WHAT NEEDS TO BE DONE — From the first line to the last, output the entries exactly.

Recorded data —
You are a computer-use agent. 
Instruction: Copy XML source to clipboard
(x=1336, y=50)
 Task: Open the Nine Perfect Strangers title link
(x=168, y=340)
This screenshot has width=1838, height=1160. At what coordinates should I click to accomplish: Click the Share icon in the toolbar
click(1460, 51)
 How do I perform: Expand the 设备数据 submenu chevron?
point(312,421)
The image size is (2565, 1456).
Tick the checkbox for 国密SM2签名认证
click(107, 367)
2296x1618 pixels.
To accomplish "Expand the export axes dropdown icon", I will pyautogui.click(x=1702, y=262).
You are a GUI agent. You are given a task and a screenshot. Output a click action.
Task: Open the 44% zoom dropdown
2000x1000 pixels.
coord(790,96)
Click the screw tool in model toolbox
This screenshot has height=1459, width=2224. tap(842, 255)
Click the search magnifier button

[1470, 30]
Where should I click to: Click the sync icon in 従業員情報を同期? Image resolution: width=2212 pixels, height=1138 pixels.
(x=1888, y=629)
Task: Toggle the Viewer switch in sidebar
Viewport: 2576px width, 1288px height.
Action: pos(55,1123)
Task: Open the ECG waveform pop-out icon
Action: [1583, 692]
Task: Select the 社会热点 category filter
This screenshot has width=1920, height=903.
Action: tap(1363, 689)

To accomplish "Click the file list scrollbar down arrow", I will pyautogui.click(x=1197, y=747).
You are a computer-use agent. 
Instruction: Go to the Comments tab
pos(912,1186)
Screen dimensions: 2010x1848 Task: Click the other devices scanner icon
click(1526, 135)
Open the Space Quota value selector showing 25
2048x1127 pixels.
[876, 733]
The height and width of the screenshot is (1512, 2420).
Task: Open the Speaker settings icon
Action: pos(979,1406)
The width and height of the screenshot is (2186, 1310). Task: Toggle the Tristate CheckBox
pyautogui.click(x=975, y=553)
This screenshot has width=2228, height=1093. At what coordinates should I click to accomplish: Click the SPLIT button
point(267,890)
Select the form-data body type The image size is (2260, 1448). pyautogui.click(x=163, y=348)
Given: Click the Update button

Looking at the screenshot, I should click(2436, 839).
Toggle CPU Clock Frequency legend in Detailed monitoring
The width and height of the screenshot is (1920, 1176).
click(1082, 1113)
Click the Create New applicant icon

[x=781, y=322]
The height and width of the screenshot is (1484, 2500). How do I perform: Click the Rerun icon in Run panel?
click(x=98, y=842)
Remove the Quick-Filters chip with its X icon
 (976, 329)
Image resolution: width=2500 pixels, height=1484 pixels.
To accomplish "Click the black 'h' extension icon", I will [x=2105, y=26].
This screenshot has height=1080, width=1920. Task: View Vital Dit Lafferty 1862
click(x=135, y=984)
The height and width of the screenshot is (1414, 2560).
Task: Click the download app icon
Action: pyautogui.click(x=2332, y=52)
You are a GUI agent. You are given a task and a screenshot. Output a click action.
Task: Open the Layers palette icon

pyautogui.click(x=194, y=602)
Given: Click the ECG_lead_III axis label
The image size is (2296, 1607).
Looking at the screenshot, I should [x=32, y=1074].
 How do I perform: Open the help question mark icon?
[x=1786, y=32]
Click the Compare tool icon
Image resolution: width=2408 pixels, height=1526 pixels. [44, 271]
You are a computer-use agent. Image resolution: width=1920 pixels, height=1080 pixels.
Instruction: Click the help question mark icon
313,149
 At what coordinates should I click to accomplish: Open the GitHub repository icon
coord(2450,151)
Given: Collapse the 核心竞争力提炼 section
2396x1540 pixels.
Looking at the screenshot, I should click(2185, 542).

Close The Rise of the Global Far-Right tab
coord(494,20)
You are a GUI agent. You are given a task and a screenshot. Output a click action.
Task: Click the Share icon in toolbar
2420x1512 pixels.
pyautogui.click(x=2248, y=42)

FINISHED EXERCISE —
You are a computer-use agent. 
Instruction: Copy XML source to clipboard
(x=1336, y=50)
 Task: Open the Nine Perfect Strangers title link
(x=168, y=340)
This screenshot has width=1838, height=1160. At what coordinates should I click to accomplish: Click the Share icon in the toolbar
click(1460, 51)
 How do I perform: Expand the 设备数据 submenu chevron?
point(312,421)
The image size is (2565, 1456).
Tick the checkbox for 国密SM2签名认证
click(107, 367)
2296x1618 pixels.
To accomplish "Expand the export axes dropdown icon", I will pyautogui.click(x=1702, y=262).
You are a GUI agent. You are given a task and a screenshot. Output a click action.
Task: Open the 44% zoom dropdown
2000x1000 pixels.
coord(790,96)
Click the screw tool in model toolbox
This screenshot has height=1459, width=2224. tap(842, 255)
Click the search magnifier button

[1470, 30]
Where should I click to: Click the sync icon in 従業員情報を同期? Image resolution: width=2212 pixels, height=1138 pixels.
(x=1888, y=629)
Task: Toggle the Viewer switch in sidebar
Viewport: 2576px width, 1288px height.
Action: pos(55,1123)
Task: Open the ECG waveform pop-out icon
Action: [1583, 692]
Task: Select the 社会热点 category filter
This screenshot has width=1920, height=903.
Action: tap(1363, 689)

To accomplish "Click the file list scrollbar down arrow", I will pyautogui.click(x=1197, y=747).
You are a computer-use agent. 
Instruction: Go to the Comments tab
pos(912,1186)
Screen dimensions: 2010x1848 Task: Click the other devices scanner icon
click(1526, 135)
Open the Space Quota value selector showing 25
2048x1127 pixels.
[876, 733]
The height and width of the screenshot is (1512, 2420).
Task: Open the Speaker settings icon
Action: pos(979,1406)
The width and height of the screenshot is (2186, 1310). Task: Toggle the Tristate CheckBox
pyautogui.click(x=975, y=553)
This screenshot has width=2228, height=1093. At what coordinates should I click to accomplish: Click the SPLIT button
point(267,890)
Select the form-data body type The image size is (2260, 1448). pyautogui.click(x=163, y=348)
Given: Click the Update button

Looking at the screenshot, I should click(2436, 839).
Toggle CPU Clock Frequency legend in Detailed monitoring
The width and height of the screenshot is (1920, 1176).
click(1082, 1113)
Click the Create New applicant icon

[x=781, y=322]
The height and width of the screenshot is (1484, 2500). How do I perform: Click the Rerun icon in Run panel?
click(x=98, y=842)
Remove the Quick-Filters chip with its X icon
 (976, 329)
Image resolution: width=2500 pixels, height=1484 pixels.
To accomplish "Click the black 'h' extension icon", I will [x=2105, y=26].
This screenshot has height=1080, width=1920. Task: View Vital Dit Lafferty 1862
click(x=135, y=984)
The height and width of the screenshot is (1414, 2560).
Task: Click the download app icon
Action: pyautogui.click(x=2332, y=52)
You are a GUI agent. You are given a task and a screenshot. Output a click action.
Task: Open the Layers palette icon

pyautogui.click(x=194, y=602)
Given: Click the ECG_lead_III axis label
The image size is (2296, 1607).
Looking at the screenshot, I should [x=32, y=1074].
 How do I perform: Open the help question mark icon?
[x=1786, y=32]
Click the Compare tool icon
Image resolution: width=2408 pixels, height=1526 pixels. [44, 271]
You are a computer-use agent. Image resolution: width=1920 pixels, height=1080 pixels.
Instruction: Click the help question mark icon
313,149
 At what coordinates should I click to accomplish: Open the GitHub repository icon
coord(2450,151)
Given: Collapse the 核心竞争力提炼 section
2396x1540 pixels.
Looking at the screenshot, I should click(2185, 542).

Close The Rise of the Global Far-Right tab
coord(494,20)
You are a GUI agent. You are given a task and a screenshot. Output a click action.
Task: Click the Share icon in toolbar
2420x1512 pixels.
pyautogui.click(x=2248, y=42)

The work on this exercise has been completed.